- **Problem to work on**
Everything from the line that contains "Task: Switch to the 插入 ribbon tab" through the last line below should be transcribed exactly, except the pictures.

- **Exercise inputs**
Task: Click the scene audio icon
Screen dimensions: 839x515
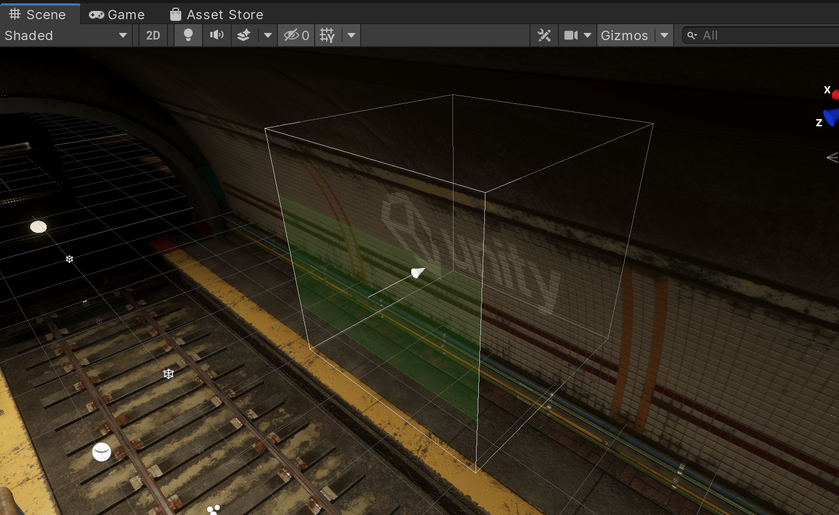Action: (216, 35)
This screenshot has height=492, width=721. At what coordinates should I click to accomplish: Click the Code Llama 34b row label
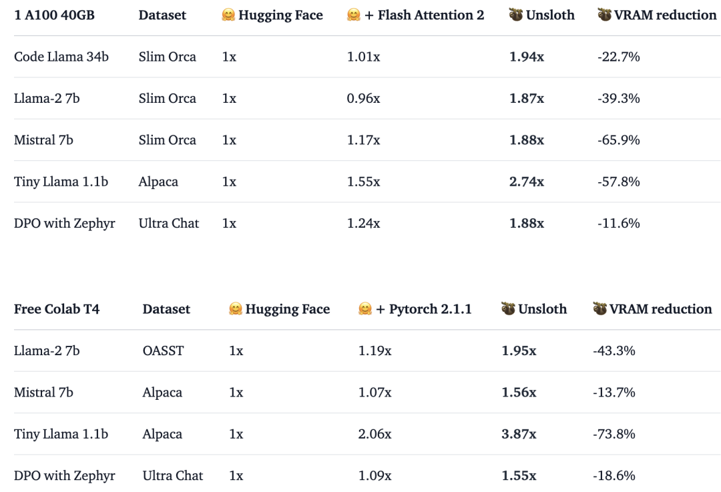61,57
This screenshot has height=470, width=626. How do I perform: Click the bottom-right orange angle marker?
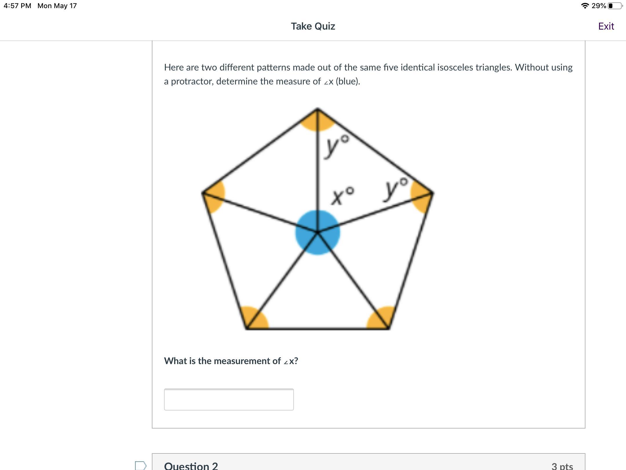point(381,318)
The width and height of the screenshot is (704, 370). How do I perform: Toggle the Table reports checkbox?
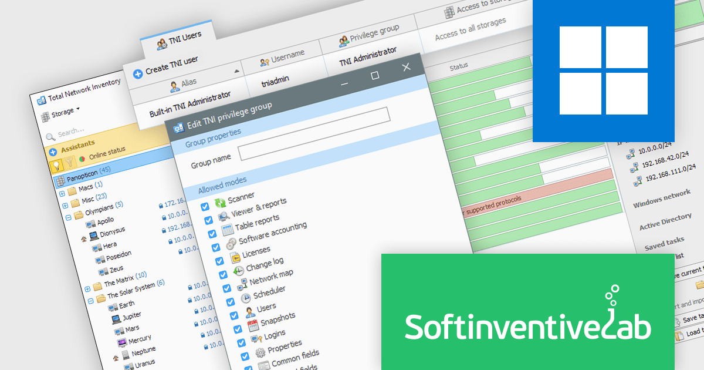(x=212, y=233)
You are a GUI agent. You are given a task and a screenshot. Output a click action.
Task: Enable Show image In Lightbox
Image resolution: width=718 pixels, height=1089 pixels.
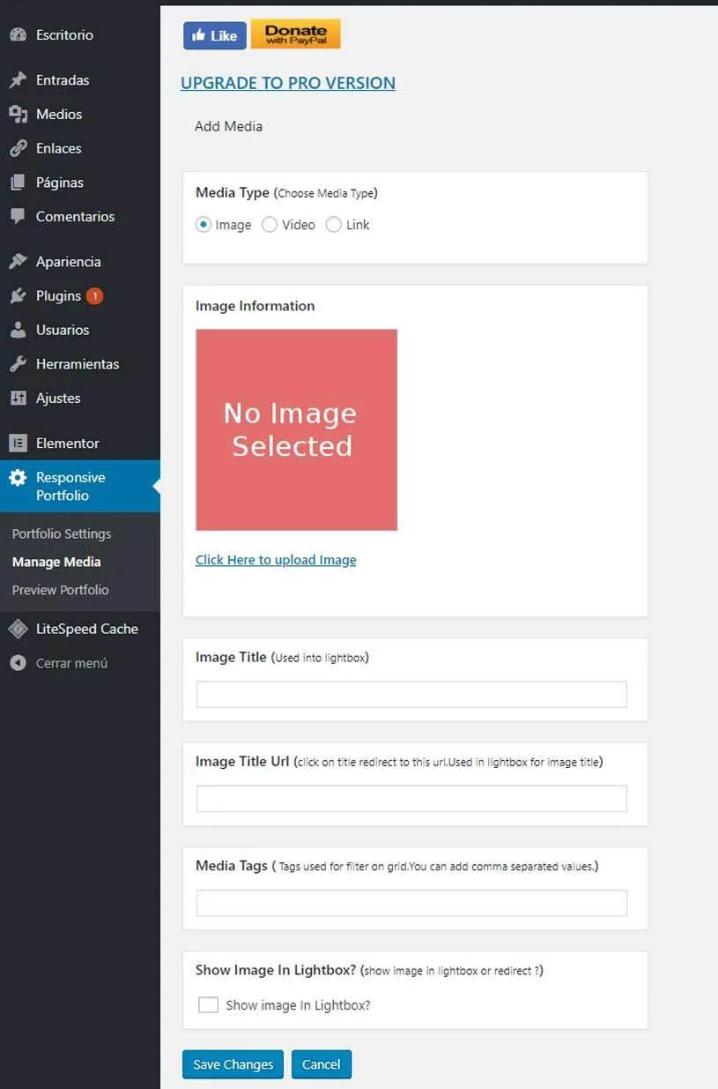pyautogui.click(x=208, y=1004)
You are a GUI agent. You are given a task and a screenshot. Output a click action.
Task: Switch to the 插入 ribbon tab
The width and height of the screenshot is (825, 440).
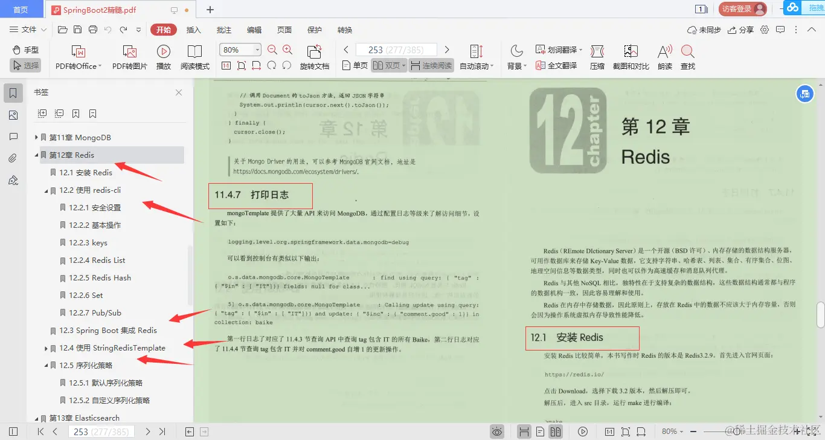pos(194,29)
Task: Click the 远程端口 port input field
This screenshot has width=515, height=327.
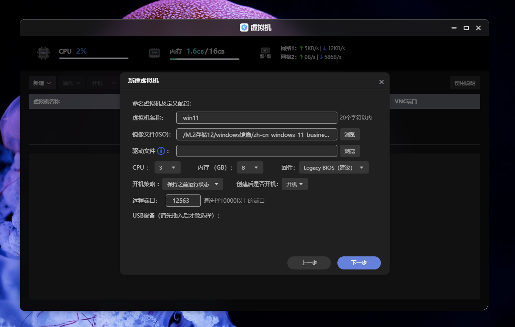Action: 183,200
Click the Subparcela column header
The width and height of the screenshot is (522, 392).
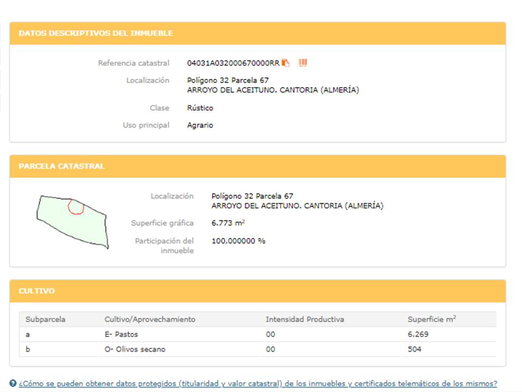(x=45, y=320)
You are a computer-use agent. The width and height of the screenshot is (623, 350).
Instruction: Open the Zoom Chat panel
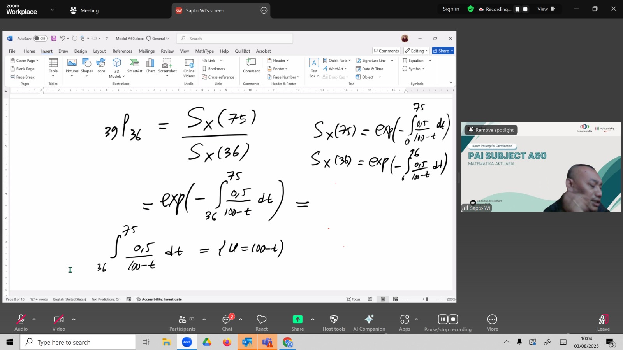227,323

- **Answer for this exercise**
Task: Switch to the 插入 ribbon tab
The width and height of the screenshot is (825, 440).
pos(194,29)
Task: Click the 远程端口 port input field
This screenshot has width=515, height=327.
Action: 183,200
Click the Subparcela column header
The width and height of the screenshot is (522, 392).
(x=45, y=320)
You are a computer-use agent. The width and height of the screenshot is (623, 350).
Instruction: Open the Zoom Chat panel
227,323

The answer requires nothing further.